[Dataset entries]
────────────────────────────────────────

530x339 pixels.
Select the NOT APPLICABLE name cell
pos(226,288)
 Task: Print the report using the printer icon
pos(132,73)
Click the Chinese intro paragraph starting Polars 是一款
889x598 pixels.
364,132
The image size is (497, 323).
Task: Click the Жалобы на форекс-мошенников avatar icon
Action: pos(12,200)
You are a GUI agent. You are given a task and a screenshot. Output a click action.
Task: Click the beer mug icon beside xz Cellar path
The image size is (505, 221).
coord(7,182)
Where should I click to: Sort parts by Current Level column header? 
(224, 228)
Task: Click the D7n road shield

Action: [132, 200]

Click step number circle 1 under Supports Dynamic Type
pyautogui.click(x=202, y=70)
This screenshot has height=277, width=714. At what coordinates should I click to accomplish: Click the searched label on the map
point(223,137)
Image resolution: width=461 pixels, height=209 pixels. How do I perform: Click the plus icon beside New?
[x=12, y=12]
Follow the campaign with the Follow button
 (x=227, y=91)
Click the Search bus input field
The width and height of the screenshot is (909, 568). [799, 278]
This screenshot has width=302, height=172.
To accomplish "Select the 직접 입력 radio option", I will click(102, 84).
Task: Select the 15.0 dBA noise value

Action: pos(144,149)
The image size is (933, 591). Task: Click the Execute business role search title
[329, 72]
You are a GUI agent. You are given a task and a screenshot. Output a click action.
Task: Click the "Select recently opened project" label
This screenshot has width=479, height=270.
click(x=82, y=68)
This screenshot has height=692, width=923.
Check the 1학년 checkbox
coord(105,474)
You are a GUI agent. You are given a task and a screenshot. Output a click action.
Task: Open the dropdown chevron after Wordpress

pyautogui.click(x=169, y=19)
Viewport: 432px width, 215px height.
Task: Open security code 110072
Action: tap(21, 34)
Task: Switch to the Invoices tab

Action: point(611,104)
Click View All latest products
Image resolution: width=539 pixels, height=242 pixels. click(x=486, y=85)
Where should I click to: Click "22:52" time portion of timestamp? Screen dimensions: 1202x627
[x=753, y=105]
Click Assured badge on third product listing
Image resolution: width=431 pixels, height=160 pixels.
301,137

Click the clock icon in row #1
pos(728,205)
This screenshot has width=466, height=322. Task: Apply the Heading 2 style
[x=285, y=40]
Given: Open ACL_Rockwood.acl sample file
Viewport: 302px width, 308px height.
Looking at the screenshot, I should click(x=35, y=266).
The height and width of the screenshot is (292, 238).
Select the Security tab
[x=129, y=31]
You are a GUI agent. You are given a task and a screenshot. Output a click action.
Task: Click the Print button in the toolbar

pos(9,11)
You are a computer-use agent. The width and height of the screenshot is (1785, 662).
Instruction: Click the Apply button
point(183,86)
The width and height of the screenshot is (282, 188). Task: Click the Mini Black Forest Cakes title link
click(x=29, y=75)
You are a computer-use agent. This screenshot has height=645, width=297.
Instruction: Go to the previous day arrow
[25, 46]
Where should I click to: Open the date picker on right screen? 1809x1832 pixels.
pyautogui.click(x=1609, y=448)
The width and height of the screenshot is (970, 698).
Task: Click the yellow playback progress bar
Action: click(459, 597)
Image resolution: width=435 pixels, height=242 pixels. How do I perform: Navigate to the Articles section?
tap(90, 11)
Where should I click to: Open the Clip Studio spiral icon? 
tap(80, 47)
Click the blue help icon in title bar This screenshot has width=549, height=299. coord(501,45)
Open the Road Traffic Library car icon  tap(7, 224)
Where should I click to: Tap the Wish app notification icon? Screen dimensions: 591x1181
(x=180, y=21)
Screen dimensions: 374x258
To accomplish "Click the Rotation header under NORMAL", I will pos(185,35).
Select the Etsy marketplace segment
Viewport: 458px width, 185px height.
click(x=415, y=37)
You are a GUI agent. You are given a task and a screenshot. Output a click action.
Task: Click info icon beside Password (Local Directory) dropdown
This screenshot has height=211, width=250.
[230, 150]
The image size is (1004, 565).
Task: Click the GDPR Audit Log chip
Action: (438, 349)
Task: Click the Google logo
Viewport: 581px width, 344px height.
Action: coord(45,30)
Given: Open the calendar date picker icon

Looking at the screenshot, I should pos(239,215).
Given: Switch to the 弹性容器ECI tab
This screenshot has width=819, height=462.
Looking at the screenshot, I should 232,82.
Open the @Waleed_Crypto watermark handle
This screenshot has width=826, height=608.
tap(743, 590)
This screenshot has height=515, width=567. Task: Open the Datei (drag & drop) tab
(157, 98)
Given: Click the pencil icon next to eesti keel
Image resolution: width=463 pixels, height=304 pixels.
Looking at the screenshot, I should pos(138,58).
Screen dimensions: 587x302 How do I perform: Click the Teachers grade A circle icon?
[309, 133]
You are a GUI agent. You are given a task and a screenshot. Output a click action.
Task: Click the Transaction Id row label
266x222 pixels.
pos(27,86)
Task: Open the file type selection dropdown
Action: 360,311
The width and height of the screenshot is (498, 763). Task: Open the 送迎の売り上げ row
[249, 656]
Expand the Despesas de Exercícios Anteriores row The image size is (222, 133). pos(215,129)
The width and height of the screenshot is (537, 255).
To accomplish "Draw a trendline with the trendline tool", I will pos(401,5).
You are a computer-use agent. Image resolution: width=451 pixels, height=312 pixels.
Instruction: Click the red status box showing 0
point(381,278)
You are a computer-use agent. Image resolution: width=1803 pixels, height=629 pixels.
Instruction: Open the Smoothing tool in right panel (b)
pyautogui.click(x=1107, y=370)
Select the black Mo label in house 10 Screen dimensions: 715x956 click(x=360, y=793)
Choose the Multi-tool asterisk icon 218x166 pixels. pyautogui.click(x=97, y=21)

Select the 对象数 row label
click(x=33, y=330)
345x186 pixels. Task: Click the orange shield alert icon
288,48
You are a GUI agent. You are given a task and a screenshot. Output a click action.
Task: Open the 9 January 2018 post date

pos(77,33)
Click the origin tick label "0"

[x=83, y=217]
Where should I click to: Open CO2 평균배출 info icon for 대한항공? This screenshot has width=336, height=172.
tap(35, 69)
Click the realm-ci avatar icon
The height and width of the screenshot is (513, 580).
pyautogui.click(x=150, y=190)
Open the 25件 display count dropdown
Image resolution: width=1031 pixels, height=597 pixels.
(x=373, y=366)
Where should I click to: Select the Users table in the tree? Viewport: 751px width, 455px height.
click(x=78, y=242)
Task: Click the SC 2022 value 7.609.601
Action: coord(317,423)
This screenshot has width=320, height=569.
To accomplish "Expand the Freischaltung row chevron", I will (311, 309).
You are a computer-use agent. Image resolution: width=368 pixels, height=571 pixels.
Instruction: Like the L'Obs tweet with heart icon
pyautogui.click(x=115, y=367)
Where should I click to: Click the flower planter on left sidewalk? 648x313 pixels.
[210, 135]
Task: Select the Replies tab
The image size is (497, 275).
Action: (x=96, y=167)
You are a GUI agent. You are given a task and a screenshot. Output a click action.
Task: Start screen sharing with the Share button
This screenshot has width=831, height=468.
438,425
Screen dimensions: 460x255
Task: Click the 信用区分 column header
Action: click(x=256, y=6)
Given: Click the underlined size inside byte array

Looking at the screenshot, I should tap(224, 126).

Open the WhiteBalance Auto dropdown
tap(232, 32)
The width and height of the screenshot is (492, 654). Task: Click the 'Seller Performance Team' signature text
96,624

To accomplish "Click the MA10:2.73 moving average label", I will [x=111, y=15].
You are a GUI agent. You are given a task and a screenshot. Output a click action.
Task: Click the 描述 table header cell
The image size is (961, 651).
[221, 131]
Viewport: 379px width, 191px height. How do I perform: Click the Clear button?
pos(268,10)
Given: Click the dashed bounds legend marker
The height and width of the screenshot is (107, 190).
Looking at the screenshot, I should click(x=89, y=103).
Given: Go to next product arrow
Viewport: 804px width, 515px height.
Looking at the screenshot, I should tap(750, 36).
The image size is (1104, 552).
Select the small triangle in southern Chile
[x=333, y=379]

────────────────────────────────────────

**REQUIRED ACTION:** Copy out every line from the data above in which the word "computer" occurs.

**RESPONSE TO THIS TASK:**
You are a computer-use agent. The width and height of the screenshot is (1785, 662).
You are a computer-use agent. This screenshot has height=645, width=297.
You are a computer-use agent. Image resolution: width=451 pixels, height=312 pixels.
You are a computer-use agent. Image resolution: width=1803 pixels, height=629 pixels.
You are a computer-use agent. Image resolution: width=368 pixels, height=571 pixels.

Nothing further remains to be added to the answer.